APMARR, proprio nel giorno in cui ricorre la Giornata Mondiale delle Malattie Reumatologiche (il 12 ottobre). Per la prima volta, infatti, i cittadini potranno andare in farmacia per togliersi tutti i dubbi che hanno in merito alle patologie reumatologiche, dove troveranno farmacisti formati attraverso corsi specifici, pronti ad aiutarli.

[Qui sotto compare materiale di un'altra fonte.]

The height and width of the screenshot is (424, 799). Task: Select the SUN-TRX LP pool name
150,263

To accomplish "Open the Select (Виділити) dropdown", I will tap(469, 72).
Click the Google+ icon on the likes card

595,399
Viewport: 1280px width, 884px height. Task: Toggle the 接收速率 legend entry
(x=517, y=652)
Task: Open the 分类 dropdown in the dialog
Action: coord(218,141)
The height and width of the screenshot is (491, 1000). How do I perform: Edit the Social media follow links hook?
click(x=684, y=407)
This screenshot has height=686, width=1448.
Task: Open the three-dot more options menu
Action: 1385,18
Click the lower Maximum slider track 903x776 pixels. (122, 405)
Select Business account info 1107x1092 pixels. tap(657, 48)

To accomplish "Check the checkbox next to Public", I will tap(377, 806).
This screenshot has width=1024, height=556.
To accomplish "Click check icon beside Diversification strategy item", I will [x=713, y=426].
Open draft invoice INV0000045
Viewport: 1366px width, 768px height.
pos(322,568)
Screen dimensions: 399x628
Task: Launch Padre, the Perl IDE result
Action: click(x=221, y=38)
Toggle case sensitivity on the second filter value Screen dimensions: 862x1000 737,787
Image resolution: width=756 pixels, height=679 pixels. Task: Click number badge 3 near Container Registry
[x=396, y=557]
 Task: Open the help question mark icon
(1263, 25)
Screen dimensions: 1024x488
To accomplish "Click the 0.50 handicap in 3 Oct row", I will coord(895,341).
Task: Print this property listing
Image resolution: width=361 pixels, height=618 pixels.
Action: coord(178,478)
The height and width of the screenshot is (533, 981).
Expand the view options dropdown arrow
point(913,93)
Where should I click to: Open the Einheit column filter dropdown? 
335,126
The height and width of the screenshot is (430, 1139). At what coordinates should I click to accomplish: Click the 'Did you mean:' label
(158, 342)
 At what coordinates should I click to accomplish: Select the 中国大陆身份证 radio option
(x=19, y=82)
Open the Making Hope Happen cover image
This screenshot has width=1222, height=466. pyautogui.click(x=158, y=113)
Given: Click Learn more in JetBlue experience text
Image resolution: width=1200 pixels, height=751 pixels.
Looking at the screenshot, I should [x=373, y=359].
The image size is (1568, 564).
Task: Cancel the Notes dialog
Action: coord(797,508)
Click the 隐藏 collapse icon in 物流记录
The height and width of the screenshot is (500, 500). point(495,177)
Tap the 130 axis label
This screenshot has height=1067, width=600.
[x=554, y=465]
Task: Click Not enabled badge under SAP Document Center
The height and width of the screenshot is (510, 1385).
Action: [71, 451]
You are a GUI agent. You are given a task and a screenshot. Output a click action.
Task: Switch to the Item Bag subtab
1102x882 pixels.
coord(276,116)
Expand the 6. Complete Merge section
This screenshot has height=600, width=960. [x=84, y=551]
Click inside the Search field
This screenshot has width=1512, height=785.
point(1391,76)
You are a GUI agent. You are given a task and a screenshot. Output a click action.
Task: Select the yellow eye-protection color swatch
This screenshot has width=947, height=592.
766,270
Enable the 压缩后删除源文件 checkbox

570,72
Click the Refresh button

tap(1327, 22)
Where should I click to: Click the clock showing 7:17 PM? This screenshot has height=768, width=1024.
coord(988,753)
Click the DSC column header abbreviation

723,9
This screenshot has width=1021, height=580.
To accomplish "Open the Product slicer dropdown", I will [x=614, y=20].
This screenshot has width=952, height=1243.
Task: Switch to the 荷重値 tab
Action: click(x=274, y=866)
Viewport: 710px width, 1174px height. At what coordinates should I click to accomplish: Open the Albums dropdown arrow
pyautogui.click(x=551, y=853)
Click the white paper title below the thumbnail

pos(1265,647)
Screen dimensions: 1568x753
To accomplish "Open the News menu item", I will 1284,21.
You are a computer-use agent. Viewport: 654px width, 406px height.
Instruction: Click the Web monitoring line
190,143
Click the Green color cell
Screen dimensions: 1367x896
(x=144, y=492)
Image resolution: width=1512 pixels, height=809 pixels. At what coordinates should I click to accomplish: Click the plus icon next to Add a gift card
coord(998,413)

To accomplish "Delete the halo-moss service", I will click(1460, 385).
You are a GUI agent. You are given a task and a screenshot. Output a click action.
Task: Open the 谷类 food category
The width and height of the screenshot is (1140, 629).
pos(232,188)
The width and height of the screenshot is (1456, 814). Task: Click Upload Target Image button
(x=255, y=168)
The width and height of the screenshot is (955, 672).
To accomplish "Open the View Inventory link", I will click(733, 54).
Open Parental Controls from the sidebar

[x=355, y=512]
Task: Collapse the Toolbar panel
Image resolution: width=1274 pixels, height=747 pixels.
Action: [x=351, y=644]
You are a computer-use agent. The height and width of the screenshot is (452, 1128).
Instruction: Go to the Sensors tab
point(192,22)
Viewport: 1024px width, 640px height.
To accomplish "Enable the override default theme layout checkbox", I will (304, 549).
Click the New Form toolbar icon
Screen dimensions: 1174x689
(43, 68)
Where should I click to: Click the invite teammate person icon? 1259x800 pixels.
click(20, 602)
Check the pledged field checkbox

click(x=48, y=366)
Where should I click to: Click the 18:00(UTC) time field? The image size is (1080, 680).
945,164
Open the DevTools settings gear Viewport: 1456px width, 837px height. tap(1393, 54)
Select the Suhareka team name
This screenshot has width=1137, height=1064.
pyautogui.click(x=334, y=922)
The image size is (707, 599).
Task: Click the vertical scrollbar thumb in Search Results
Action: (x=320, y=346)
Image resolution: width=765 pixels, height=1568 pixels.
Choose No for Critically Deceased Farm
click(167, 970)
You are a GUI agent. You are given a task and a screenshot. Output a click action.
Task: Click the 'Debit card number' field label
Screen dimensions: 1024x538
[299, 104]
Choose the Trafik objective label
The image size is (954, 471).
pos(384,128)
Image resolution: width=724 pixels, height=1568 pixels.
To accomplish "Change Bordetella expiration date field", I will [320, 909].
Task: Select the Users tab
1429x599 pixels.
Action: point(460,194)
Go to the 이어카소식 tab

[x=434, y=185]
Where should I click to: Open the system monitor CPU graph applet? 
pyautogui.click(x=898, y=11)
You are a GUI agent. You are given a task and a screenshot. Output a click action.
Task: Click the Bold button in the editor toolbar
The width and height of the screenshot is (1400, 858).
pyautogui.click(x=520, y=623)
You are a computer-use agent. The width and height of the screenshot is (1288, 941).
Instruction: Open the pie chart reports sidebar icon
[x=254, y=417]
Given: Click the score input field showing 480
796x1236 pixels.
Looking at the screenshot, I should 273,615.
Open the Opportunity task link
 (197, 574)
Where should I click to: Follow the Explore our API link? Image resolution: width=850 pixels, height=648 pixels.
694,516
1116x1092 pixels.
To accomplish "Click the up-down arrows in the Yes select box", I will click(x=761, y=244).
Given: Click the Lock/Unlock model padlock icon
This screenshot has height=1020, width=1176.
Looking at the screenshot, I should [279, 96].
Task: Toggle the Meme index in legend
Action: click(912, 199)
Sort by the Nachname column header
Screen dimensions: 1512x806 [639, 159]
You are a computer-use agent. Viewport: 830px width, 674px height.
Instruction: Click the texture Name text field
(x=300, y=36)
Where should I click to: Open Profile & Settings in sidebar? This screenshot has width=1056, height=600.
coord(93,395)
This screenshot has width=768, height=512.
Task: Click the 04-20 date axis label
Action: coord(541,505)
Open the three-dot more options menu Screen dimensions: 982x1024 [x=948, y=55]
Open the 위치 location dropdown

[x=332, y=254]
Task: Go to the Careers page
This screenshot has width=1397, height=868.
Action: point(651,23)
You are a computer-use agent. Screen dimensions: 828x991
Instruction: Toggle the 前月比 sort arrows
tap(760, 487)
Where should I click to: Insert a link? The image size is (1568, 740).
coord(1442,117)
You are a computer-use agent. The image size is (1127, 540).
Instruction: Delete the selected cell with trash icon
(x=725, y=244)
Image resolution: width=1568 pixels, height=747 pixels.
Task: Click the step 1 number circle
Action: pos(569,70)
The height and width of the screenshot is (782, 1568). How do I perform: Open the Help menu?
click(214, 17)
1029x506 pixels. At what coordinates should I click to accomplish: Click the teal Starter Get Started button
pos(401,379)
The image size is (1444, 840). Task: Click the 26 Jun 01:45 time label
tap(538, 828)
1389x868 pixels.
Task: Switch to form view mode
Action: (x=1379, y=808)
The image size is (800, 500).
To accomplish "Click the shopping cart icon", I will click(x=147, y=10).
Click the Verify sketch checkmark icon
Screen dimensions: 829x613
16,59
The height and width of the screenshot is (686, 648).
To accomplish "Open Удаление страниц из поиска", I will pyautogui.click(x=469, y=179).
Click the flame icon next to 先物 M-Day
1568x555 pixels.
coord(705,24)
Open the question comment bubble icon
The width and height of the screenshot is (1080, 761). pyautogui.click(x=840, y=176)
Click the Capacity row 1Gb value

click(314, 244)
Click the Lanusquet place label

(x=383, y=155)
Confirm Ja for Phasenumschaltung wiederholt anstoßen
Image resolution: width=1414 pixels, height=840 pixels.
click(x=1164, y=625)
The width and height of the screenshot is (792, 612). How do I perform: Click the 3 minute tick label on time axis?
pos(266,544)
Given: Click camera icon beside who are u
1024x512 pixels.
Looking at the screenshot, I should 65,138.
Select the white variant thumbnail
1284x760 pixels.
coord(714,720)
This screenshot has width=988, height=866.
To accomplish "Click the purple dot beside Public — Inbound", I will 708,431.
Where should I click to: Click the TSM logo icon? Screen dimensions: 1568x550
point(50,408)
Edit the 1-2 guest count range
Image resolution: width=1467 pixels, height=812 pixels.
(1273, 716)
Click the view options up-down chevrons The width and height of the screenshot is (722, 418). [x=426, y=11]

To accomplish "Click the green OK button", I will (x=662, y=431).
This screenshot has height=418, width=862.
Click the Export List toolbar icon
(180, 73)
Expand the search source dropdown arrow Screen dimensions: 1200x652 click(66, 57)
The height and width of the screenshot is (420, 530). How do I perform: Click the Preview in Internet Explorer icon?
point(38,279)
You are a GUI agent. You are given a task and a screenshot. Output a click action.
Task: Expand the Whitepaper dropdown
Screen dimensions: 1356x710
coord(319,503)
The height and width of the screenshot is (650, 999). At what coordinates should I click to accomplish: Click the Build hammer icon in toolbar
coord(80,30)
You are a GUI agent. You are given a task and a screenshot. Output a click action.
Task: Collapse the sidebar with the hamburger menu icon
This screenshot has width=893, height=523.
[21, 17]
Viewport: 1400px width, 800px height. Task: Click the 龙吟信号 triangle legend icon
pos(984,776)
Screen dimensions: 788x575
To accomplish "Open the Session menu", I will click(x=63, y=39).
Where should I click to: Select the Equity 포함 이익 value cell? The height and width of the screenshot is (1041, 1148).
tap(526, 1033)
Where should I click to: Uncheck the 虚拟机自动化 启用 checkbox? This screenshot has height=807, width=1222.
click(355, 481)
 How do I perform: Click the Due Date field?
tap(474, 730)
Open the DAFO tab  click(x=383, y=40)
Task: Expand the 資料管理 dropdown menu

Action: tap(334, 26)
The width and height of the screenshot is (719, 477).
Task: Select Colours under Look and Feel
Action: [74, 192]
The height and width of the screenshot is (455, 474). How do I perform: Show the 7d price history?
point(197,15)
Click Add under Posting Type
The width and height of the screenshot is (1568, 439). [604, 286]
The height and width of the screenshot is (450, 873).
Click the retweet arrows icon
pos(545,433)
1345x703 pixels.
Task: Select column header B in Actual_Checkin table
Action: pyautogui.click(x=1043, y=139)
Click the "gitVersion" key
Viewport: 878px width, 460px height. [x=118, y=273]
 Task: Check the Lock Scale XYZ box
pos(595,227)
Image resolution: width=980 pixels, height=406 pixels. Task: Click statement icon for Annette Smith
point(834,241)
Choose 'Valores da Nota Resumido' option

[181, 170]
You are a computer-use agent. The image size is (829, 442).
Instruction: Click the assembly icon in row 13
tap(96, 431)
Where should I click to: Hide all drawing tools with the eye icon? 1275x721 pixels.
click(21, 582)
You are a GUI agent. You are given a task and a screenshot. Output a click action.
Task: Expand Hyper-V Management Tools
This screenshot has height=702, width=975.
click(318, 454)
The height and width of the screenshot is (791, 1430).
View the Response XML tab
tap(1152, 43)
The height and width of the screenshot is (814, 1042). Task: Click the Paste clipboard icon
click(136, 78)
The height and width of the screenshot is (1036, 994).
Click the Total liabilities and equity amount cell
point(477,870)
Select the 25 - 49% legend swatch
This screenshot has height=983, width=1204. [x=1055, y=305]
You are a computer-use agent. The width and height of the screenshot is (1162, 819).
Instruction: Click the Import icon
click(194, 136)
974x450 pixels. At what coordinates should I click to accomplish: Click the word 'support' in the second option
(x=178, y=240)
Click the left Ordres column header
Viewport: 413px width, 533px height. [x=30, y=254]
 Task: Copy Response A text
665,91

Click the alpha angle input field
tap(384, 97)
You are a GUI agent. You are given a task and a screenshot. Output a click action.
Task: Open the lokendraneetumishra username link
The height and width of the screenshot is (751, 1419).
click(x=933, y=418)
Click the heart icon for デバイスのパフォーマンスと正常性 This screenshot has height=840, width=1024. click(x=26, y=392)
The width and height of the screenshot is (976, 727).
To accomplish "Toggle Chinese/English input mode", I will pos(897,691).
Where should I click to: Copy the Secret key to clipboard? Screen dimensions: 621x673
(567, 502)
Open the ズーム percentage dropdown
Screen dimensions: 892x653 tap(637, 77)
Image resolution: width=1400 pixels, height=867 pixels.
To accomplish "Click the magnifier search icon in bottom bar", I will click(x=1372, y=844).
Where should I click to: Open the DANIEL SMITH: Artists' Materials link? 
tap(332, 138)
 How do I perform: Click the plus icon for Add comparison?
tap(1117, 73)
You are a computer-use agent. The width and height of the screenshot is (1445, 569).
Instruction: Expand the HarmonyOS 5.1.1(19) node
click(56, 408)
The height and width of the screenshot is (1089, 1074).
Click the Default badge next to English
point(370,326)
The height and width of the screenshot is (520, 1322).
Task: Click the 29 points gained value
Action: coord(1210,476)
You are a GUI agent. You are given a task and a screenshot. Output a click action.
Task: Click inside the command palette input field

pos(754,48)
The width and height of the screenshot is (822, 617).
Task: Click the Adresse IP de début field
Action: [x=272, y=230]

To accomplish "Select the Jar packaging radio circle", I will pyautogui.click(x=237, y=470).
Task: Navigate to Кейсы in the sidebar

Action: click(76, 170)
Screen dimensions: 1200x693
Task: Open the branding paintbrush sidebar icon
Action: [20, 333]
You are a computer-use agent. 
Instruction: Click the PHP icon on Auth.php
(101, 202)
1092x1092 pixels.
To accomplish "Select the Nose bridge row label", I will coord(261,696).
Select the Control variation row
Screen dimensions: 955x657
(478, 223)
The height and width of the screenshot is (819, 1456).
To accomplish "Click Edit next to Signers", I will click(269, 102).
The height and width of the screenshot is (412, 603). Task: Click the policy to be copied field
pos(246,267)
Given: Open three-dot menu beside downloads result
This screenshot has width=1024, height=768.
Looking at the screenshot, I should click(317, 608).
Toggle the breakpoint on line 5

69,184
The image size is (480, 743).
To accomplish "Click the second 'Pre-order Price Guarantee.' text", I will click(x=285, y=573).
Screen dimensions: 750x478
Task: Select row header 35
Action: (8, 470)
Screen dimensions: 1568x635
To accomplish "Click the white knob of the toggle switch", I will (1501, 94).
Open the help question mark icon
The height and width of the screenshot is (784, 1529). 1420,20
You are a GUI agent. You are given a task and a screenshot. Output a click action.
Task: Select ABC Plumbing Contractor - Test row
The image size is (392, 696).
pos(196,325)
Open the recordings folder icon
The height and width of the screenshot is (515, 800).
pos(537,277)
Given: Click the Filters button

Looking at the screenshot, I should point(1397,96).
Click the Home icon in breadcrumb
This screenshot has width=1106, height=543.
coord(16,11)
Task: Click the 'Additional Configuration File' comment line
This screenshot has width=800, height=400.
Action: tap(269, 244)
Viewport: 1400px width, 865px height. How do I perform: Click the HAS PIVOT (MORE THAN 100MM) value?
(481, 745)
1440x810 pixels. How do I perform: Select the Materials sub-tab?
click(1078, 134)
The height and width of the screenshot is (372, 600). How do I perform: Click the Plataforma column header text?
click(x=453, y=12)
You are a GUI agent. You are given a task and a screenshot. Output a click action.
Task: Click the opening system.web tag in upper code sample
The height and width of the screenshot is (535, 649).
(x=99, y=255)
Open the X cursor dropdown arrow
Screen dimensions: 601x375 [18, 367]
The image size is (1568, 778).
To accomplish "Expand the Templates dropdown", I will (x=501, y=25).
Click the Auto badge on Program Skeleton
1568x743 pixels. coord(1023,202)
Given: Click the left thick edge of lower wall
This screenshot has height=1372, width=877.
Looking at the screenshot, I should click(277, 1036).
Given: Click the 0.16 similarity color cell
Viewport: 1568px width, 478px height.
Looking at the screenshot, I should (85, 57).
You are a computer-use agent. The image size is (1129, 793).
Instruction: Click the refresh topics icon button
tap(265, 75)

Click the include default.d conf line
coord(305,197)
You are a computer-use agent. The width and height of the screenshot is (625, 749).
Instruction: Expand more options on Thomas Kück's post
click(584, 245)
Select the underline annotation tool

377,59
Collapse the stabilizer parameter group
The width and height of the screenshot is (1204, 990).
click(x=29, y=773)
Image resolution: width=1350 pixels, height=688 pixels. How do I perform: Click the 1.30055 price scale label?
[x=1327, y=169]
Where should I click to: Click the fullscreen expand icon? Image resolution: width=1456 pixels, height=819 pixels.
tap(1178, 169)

"I farmacisti seguono questi corsi e possano dare informazioni a chi chiede, puntuali e precise. Per riconoscere un sintomo bisogna riconoscere i campanelli d'allarme. "Il nostro obiettivo è sicuramente arrivare a una diagnosi precoce, quindi per evitare costi sociali, invalidità assenze dal lavoro, di essere soggetti a caregiver, è importante avere una diagnosi precoce e quindi mantenere una vita attiva nella società. Però è spesso complicato nelle nostre patologie perché sono tante, hanno sintomi confondenti e nell'immaginario colpiscono solo gli anziani, invece colpiscono anche bambini, giovani e per arrivare a questo è necessario fare molta informazione".

Le farmacie sono un punto di riferimento essenziale per i cittadini che vi si recano per tanti problemi legati alla salute oltre che per l'acquisto di farmaci. "Un coinvolgimento delle farmacie significa arrivare a un numero maggiore di persone tenendo conto del fatto che il farmacista non fa diagnosi ma ascolta, consiglia a chi chiede informazioni di recarsi da un medico di medicina generale e questo, valutando, deciderà o meno di inviare il paziente da uno specialista reumatologo".

In Italia circa il 10% della popolazione è affetta da una delle oltre 100 patologie reumatologiche, senza distinzione di età; se non curate in tempo in alcuni casi possono sconvolgere la vita delle persone. Inoltre, il Covid-19 ha inciso profondamente, secondo i dati dati dell'ultima ricerca dell'Osservatorio APMARR con WeResearch: "Abbiamo avuto circa un 40% di diagnosi precoci in meno, con punte del 70% in meno nel Sud Italia, quindi da questi dati ci rendiamo conto di quanto sia importante dare la possibilità ai pazienti di accedere alle cure e curare in modo appropriato la propria patologia".